* [Document excerpt]
------
Retailing from $36 for a bandana to $248 for a jumper, Beard describes her label as “riding that fine line between being relevant and having longevity.” Pieces are classic yet stylish, simple yet chic, and cut to flatter a wide range of body types. And because the fabric is pre-washed before it’s cut, each item is soft to the touch and fits true to size.

“While we do pieces like jumpsuits that are trending right now we make it completely and totally wearable and something that’s a little easier for our customer to understand,” she noted.

Likewise, tunics, button-front tops, midi-dresses, scoop-back tees and sweaters in a palette of indigo blues, black and natural shades transition between seasons as easily as they move from day to night. The line will grow in Fall ’15 with the addition of such lightweight outerwear options as duster coats as well as a kimono-style flip dress.

Carried at the likes of TenOverSix in Los Angeles and Dallas, Exodus Goods in New Orleans (co-owned by Solange Knowles) and Sunroom in Austin, Beard is pleased with how her line has progressed in the past year. Less is always more in her book, she said.

Targeting customers who “care a little more,” she described the Esby fan as having “a bit of a fashion sense while also staying informed on environmental issues and proven production issues. She follows loyal fashion ways as opposed to fast fashion. She understands that we represent quality and that being made in the U.S.A. gives that to you.”
------
* [What the exercise asks] Can you reproduce the excerpt on the Esby clothing line in full, word for word?

* [Entries on where items appear]
------
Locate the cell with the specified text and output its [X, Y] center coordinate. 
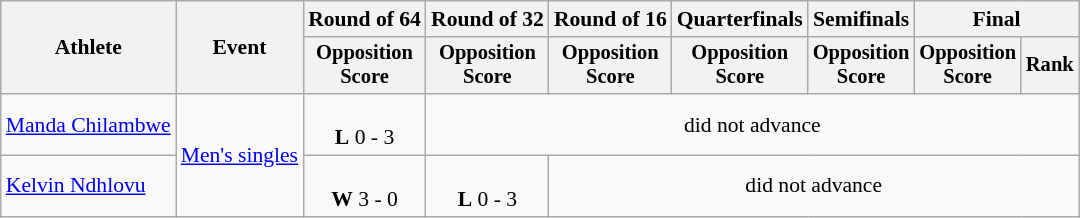
Athlete [88, 48]
Quarterfinals [740, 19]
Final [996, 19]
Round of 32 [488, 19]
Round of 16 [610, 19]
Men's singles [240, 155]
Round of 64 [364, 19]
W 3 - 0 [364, 186]
Semifinals [862, 19]
Rank [1050, 66]
Manda Chilambwe [88, 124]
Kelvin Ndhlovu [88, 186]
Event [240, 48]
Detect which cell encompasses the target text, then output its [X, Y] center coordinate. 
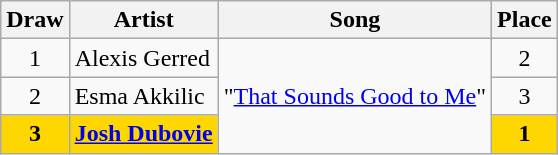
Song [354, 20]
Place [525, 20]
Josh Dubovie [144, 134]
"That Sounds Good to Me" [354, 96]
Esma Akkilic [144, 96]
Artist [144, 20]
Alexis Gerred [144, 58]
Draw [35, 20]
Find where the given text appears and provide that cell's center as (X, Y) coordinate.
------
* [Correct response]
Retailing from $36 for a bandana to $248 for a jumper, Beard describes her label as “riding that fine line between being relevant and having longevity.” Pieces are classic yet stylish, simple yet chic, and cut to flatter a wide range of body types. And because the fabric is pre-washed before it’s cut, each item is soft to the touch and fits true to size.

“While we do pieces like jumpsuits that are trending right now we make it completely and totally wearable and something that’s a little easier for our customer to understand,” she noted.

Likewise, tunics, button-front tops, midi-dresses, scoop-back tees and sweaters in a palette of indigo blues, black and natural shades transition between seasons as easily as they move from day to night. The line will grow in Fall ’15 with the addition of such lightweight outerwear options as duster coats as well as a kimono-style flip dress.

Carried at the likes of TenOverSix in Los Angeles and Dallas, Exodus Goods in New Orleans (co-owned by Solange Knowles) and Sunroom in Austin, Beard is pleased with how her line has progressed in the past year. Less is always more in her book, she said.

Targeting customers who “care a little more,” she described the Esby fan as having “a bit of a fashion sense while also staying informed on environmental issues and proven production issues. She follows loyal fashion ways as opposed to fast fashion. She understands that we represent quality and that being made in the U.S.A. gives that to you.”